If you are going to play around with this in your environments make sure it is your test box first. The backup/restore solution from the whitepaper is:
Backing up Procedure
Create backups of these items:
- The /etc/passwd file
- The /etc/shadow file
- The contents of /home directory
- The contents of /root directory
- The contents of the /etc/vmware directory, excluding:
- Any soft links
- /etc/vmware/patchdb
- /etc/vmware/ssl
Restoring Procedure
To restore configuration:
- Reinstall ESX to the same patch level as the failed one.
- Get the information on the currently configured core dump partition and copy and paste the output into a text editor:esxcfg-dumppart –l
- Get the information on the currently configured cos core file and copy and paste the output into a text editor:cat /etc/vmware/esx.conf |grep CosCorefile
- Restore /etc/vmware from a previous backup.

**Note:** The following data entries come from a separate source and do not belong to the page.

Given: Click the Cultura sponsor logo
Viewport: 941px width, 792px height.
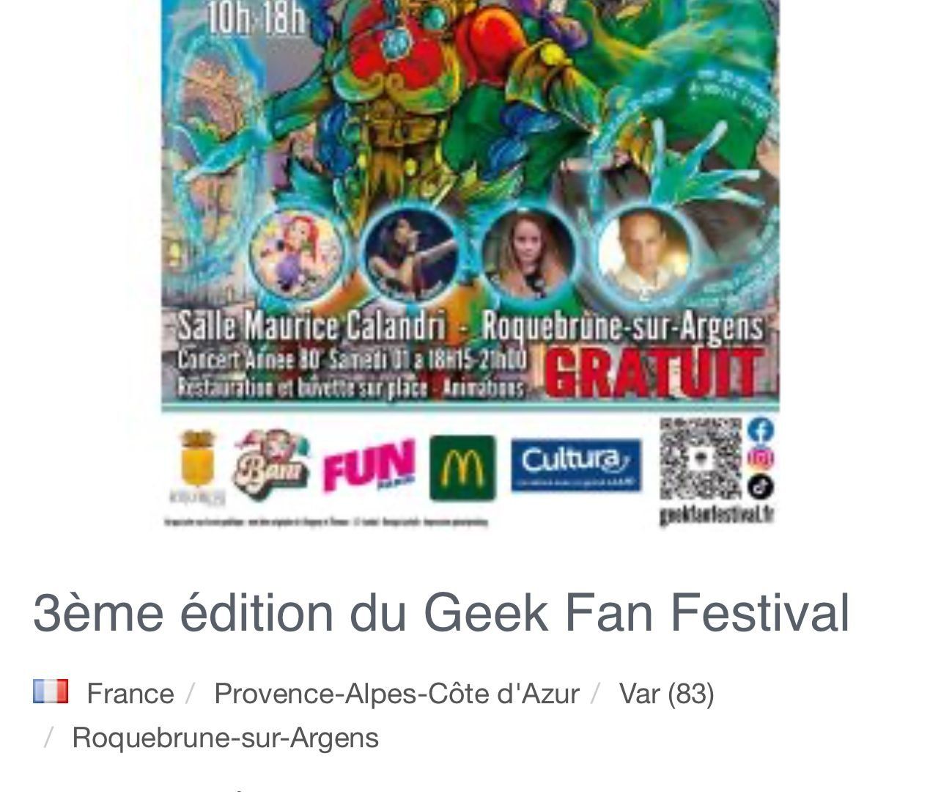Looking at the screenshot, I should 576,465.
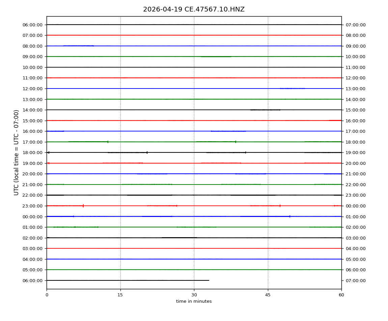This screenshot has width=388, height=321.
Task: Click the "time in minutes" x-axis label
Action: click(194, 301)
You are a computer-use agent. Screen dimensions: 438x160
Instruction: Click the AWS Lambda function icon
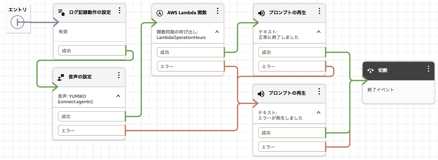click(160, 13)
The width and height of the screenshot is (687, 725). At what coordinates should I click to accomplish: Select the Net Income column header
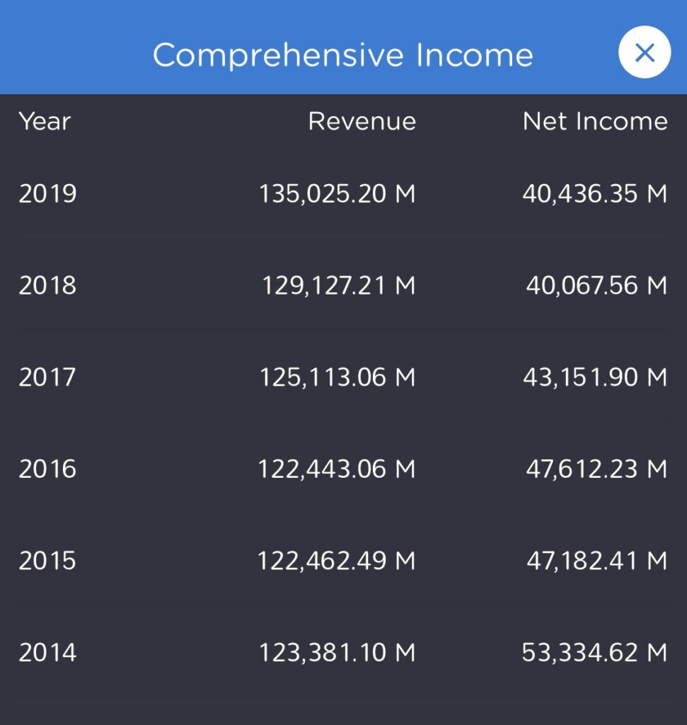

- Update the new configuration file with core dump partition information:esxcfg-dumppart –s vmhbaX:X:X:XWhere vmhbaX:X:X:X is the dump partition name noted from step 2.
- Edit /etc/vmware/esx.conf and update the CosCorefile information to match the path copied in step 3.
- Get the new UUID for the root partition:cat /boot/grub/menu.lst |grep UUIDThis generates at least 3 lines with root=UUID=xxxxxxxxxx-xxxx-xxxx-xxxx-xxxxxxxx where x is a hexadecimal number.
- Update the configuration with new root device UUID by executing following command esxcfg-boot –d “UUID=xxxxxxxxxx-xxxx-xxxx-xxxx-xxxxxxxx”
- Reboot the ESX host. The ESX host reboots with the old profile.
This is looks interesting but I still wonder what you really gain from this? Will this really save you that much time and what about the warning before you begin? It is good to have options available to help in those moments of crisis but I still feel the host is an appliance that should be able to be rebuilt at will. That is how I present and control my environments, but what about you?